_Reading passage_.

::::

[OSM-dev] Speeding up Osm2pgsql through parallelization?
Kai Krueger
kakrueger at gmail.com
Wed Sep 14 00:31:13 BST 2011
On 7/22/64 12:59 PM, Frederik Ramm wrote:
> Kai,
>
> partial answer:
>
> On 09/13/2011 02:07 AM, Kai Krueger wrote:
>> 2) Currently all the (diff-) import is done in a single transaction.
>> Therefore other db users (e.g. renderers) don't see any change until the
>> full transaction is committed. In order to do things in parallel,
>> however, there needs to be intermediary commits
>
> [...]
>
>> The question though is this valid? For the initial import this is
>> probably not a problem as there won't be any db users concurrently until
>> the import is complete. However, diff imports with concurrent rendering
>> is a different matter. What will committing pending ways do to
>> rendering?
>
> Renderers use the geometry tables; the "pending" way is in the data
> table where it will not usually be touched by renderers. So I don't
> see a problem here. I am however not familiar with internal Postgres
> processing and I could imagine that there is a speed penalty in
> commiting pending ways as opposed to resetting the pending flag in the
> same transaction where it was set.
Good point. Yes the pending way stuff is on the ways table and not on
the geometry rendering tables, so hopefully it shouldn't cause any
direct breakage of the rendering. What possibly could happen is that you
get some temporal inconsistencies, in the sense that on a single tile
you might have some newer ways rendered but older polygons not showing
up yet. But that should hopefully not really cause any problems.

::::

[Collection entries]
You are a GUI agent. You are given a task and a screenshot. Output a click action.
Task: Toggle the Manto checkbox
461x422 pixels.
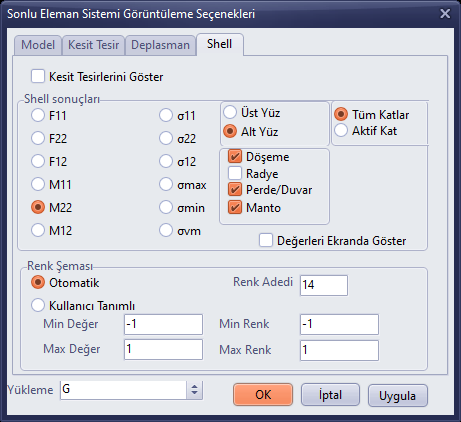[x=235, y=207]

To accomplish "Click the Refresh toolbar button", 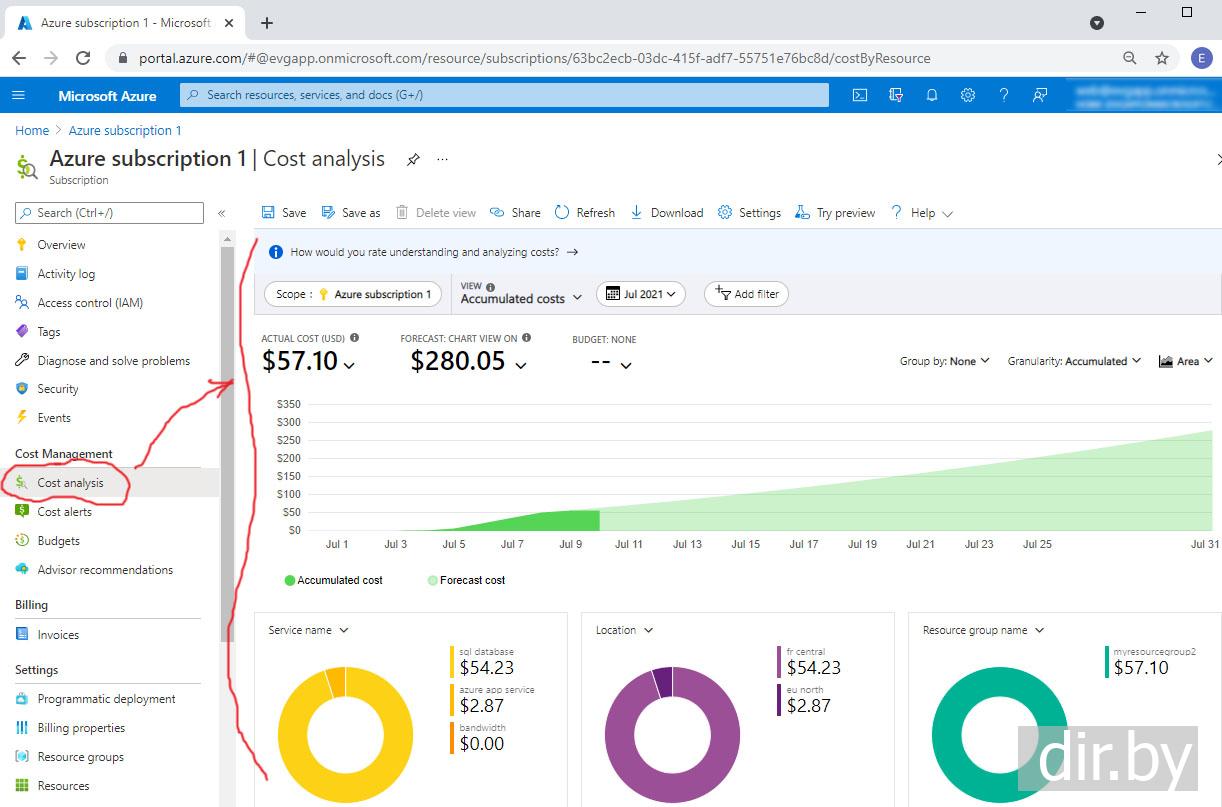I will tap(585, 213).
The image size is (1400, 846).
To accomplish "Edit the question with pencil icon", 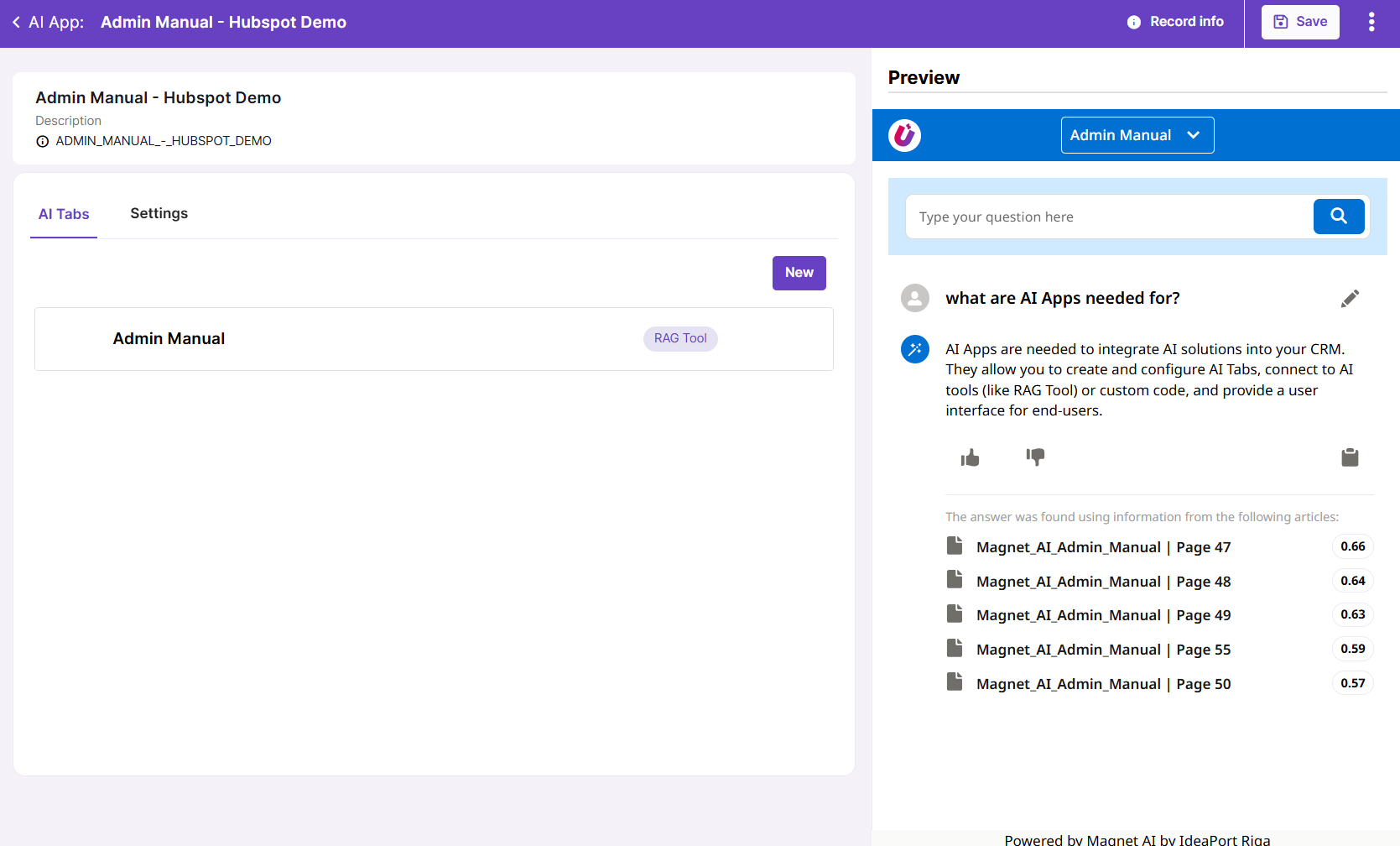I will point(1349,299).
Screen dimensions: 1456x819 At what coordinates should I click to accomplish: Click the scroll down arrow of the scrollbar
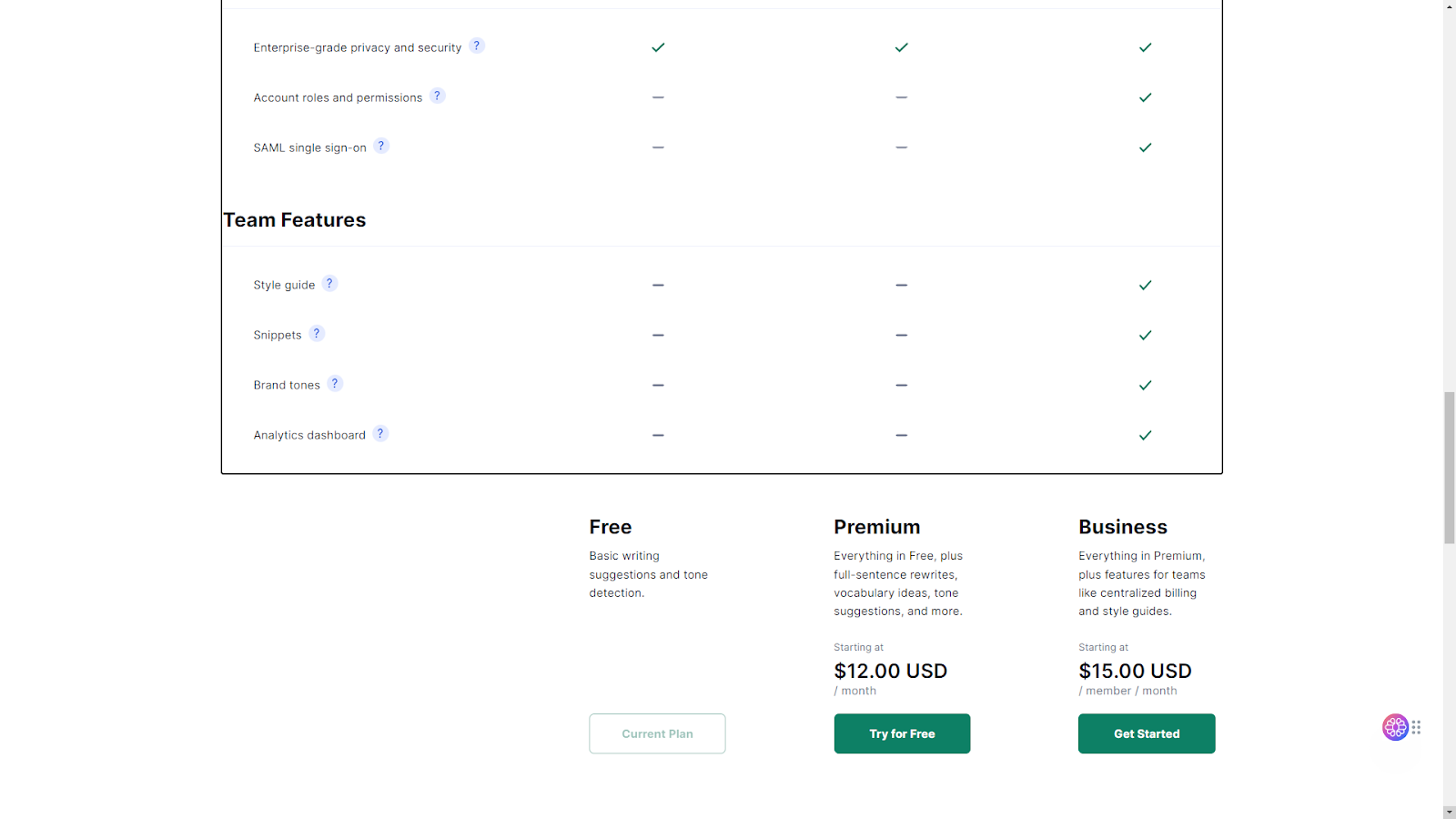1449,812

::::

_Required tasks_.
a) Please reproduce the Osm2pgsql mailing-list post from "Good point. Yes" up to and including "cause any problems.".
b) In the Osm2pgsql mailing-list post, which tables do renderers use?

_Solutions to the tasks_.
a)
Good point. Yes the pending way stuff is on the ways table and not on
the geometry rendering tables, so hopefully it shouldn't cause any
direct breakage of the rendering. What possibly could happen is that you
get some temporal inconsistencies, in the sense that on a single tile
you might have some newer ways rendered but older polygons not showing
up yet. But that should hopefully not really cause any problems.

b) The geometry tables.